All that summer, Bella went up to the wood and danced with the German. Mrs Colne never knew. I only went once again, in the bright daylight, to see if anything had come up in the wood. Apart from red mushrooms with a row of white bead spots on the rim, there was nothing. By now I knew the Germans couldn’t hurt us, so I wondered why the war was keeping my father away so long.

In October 1943 my father was recalled from Cairo. He, with two others who had agreed on the necessity of helping the Greek resistance fighters, had been forced to resign. I can’t remember any particular moment when he and my mother were back in the house again. The story of my running away to the small town was told, but it may have sounded quite unimportant.
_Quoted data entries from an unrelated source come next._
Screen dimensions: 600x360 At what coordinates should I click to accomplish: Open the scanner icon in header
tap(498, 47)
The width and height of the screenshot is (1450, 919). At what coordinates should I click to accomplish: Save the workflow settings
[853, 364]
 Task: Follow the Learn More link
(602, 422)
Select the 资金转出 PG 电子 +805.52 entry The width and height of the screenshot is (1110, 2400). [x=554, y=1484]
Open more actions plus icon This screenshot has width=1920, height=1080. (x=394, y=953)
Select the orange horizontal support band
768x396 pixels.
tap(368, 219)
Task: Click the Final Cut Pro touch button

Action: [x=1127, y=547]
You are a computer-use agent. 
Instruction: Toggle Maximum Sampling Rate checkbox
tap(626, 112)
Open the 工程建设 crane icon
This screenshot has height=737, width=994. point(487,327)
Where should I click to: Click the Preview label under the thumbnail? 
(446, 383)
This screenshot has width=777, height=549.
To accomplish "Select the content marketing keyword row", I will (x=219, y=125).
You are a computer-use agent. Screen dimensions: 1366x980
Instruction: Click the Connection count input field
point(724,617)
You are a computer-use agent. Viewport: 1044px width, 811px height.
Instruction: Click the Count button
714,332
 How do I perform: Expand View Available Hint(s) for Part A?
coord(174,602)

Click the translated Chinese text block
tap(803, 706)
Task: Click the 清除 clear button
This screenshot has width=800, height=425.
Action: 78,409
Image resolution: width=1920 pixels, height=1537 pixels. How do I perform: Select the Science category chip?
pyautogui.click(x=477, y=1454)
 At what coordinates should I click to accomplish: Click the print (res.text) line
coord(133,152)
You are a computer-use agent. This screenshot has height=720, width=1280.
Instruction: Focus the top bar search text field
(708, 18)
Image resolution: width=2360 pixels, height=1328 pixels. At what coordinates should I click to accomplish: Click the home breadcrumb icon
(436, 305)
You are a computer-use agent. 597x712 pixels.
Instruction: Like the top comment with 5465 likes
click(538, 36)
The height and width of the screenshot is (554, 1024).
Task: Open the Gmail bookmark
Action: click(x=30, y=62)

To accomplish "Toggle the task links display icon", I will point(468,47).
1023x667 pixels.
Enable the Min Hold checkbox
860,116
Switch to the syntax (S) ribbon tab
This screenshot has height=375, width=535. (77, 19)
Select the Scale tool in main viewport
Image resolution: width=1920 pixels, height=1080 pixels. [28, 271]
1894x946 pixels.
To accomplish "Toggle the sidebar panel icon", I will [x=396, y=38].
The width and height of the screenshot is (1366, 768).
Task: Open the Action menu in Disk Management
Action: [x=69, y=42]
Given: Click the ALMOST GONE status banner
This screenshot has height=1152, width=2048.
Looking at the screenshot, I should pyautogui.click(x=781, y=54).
Bella stopped going out at night – at least I think she did, for with the return of my parents, I left my room in the basement and moved back upstairs, to rooms where light came in. The next time I went down to the kitchen, it was to find a hand of bananas lying on the ledge of the half-window in the passage. Mrs Colne was making a terrific fuss of them.

My father had brought back this spreading hand of pale green fingers from Cairo. And they seemed to personify to everyone a world without war. Mrs Colne told me again and again that I’d never seen such a thing before in my life. But the bananas didn’t ripen properly, and in the end Mrs Colne had to cook them with brown sugar and raisins found in a tin left over from before the beginning of the war.